True crime fans, assemble! The Heiress and the Heist is a fascinating three-part documentary series that premiered Thursday, July 27 on AMC+ and Sundance Now. It's a truly jaw-dropping story you'll want to make sofa time for.
It follows the life and exploits of Rose Dugdale, an Englishwoman from an upper-class family who became an unlikely revolutionary. As a debutante introduced to English high society in the late 1950s, Dugdale quite literally curtseyed in front of Queen Elizabeth II. Her entire childhood was defined by privilege — she was educated at a posh London girls' school, then the University of Oxford — but she took a very different path as an adult. After becoming involved in student politics, her own views became increasingly radical and she was drawn to the civil rights movement in Northern Ireland.
In the early 1970s, Dugdale joined the Provisional IRA, a revolutionary organization that sought to end British rule in Northern Ireland so the province could be reunited with the Irish Republic. Dugdale played a key role in several Provisional IRA protests and direct actions, including a robbery at her own family home, but The Heiress and the Heist focuses on the notorious Russborough House heist of 1974.
Russborough House, a grand Downton Abbey-style country estate in County Wicklow, Ireland, was home at the time to British Conservative Party politician Sir Alfred Beit. It was also home to a seriously impressive art collection including paintings by Gainsborough, Rubens, Vermeer, and Goya. It was these works that Dugdale and her associates sought to steal in a raid that made headline news. But if anything, the fallout from the theft was even more bizarre, as this gripping documentary series explores with insights from key witnesses, crime reporters who covered the case at the time, and the police officer who eventually arrested Dugdale.
Dugdale, who is still alive today, aged 82, is a undeniably controversial yet compelling figure.
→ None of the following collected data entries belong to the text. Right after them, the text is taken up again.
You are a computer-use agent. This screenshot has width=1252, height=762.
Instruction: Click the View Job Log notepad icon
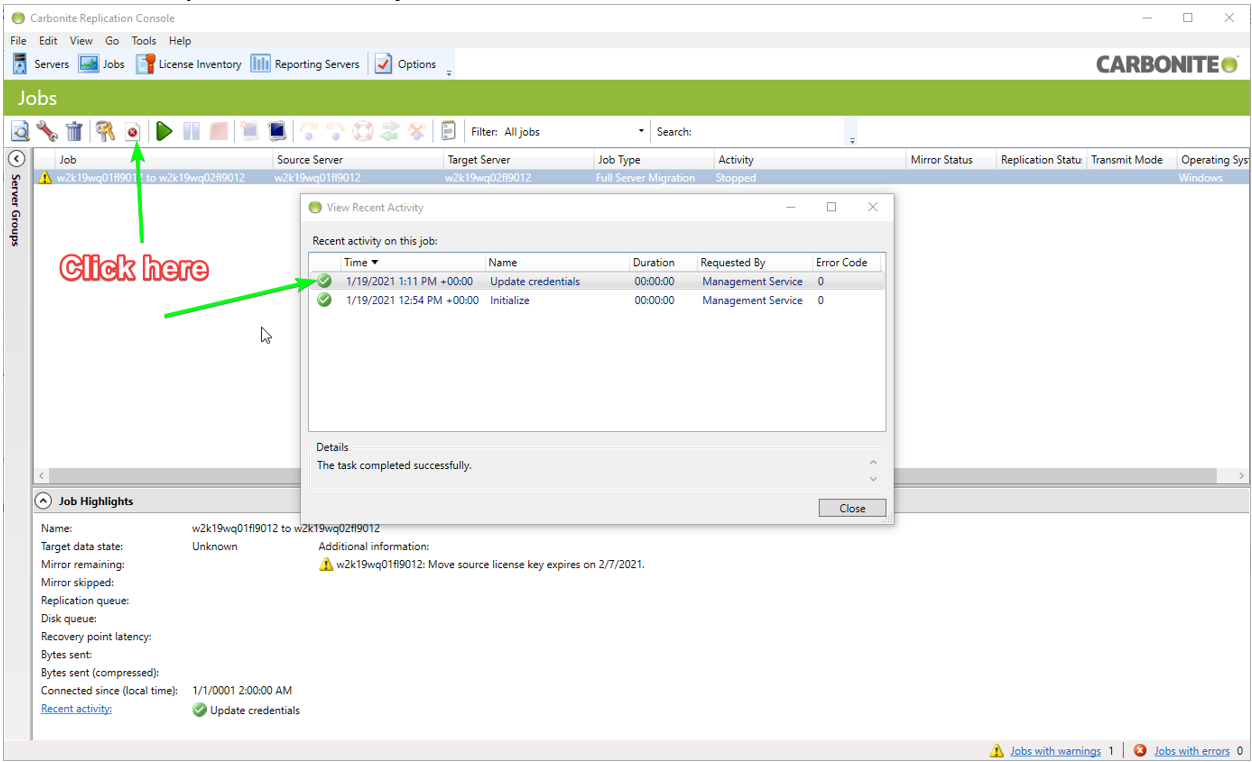tap(448, 131)
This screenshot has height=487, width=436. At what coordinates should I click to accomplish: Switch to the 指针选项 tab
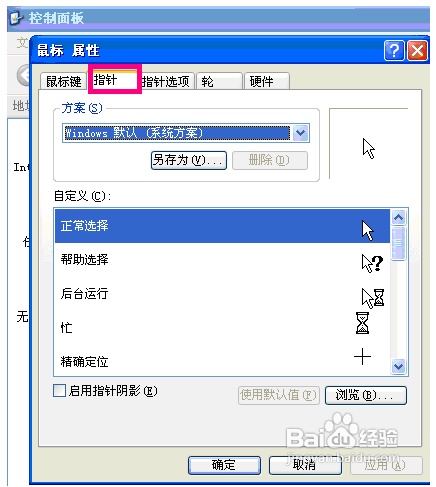[165, 81]
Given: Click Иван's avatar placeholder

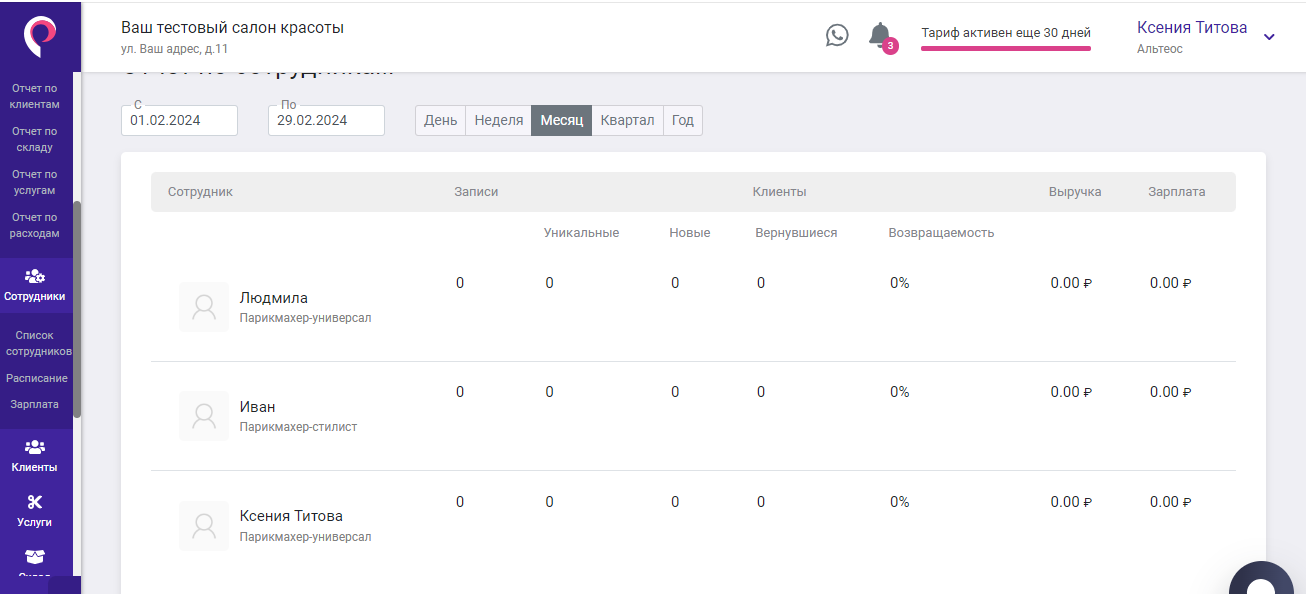Looking at the screenshot, I should (204, 416).
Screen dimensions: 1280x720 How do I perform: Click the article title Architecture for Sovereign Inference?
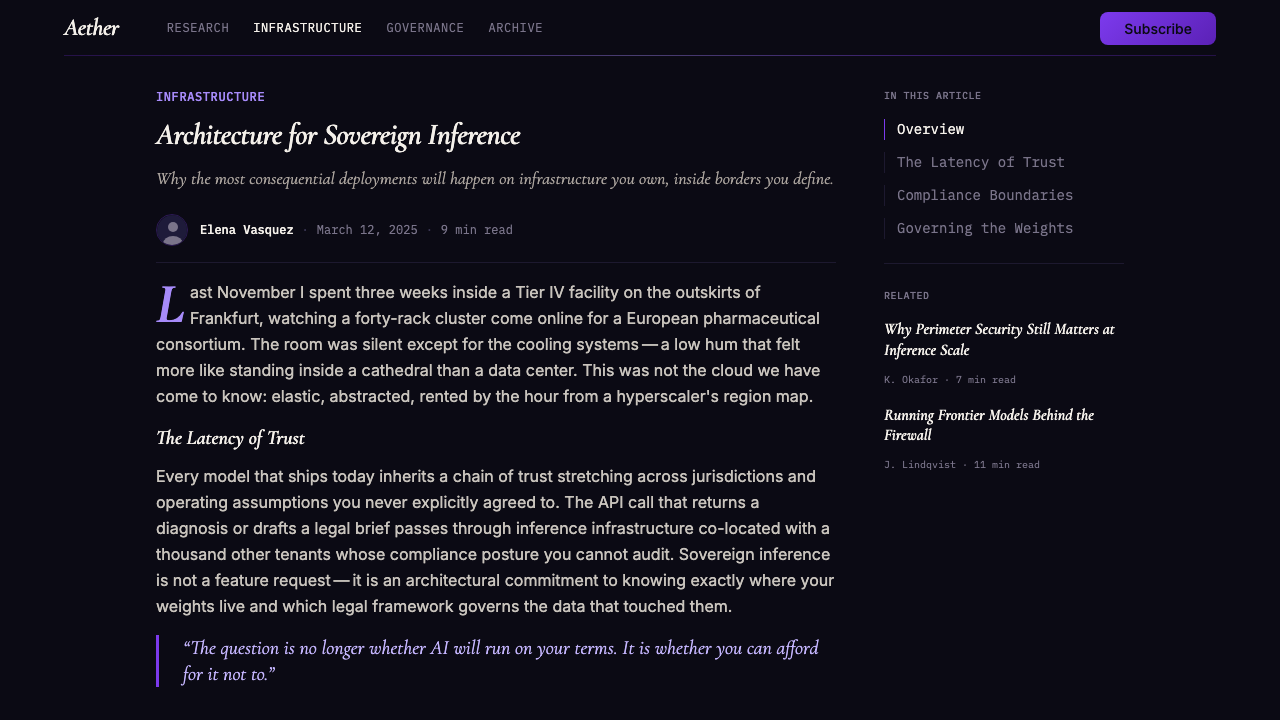[x=338, y=136]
The director of The Heiress and the Heist, David Harvey, said in a recent interview: "She was committed, a rebel. It’s just very odd that somebody like her would find a cause like this would be to her liking. She resented her privilege. Why? I don’t know."
He also said of her radical affiliations, quite intriguingly: "Particularly given the fact that the IRA was a notoriously secretive organization, she was a most unusual and exotic creature to join the IRA."
The three-part series premiered as a full-season binge on Thursday, July 27 on AMC+ and Sundance Now. If you love being an armchair detective, you can also check out our Summer of Mystery Collection and these gripping British crime dramas to watch after Happy Valley.
To whet your appetite for The Heiress and the Heist, check out synopses for each episode below:
To rebel against her privileged background and family wealth, Rose Dugdale organizes the robbery of her family home. The possibility of her committing any further criminal acts is deemed “extremely remote” but her radicalization is only beginning.
The night of April 26, 1974, Dugdale leads a raid on Russborough House to steal paintings kept in the stunning Palladian mansion. Under her specific instructions, the gang steal 19 works of art valued at around $90 million today.
The paintings are recovered and Dugdale is sentenced to prison. Months later, Eddie Gallagher and Marion Coyle kidnap Dutch businessman, Tiede Herrema, to force the release of Dugdale and two other IRA members. After 19 days, Herrema is released.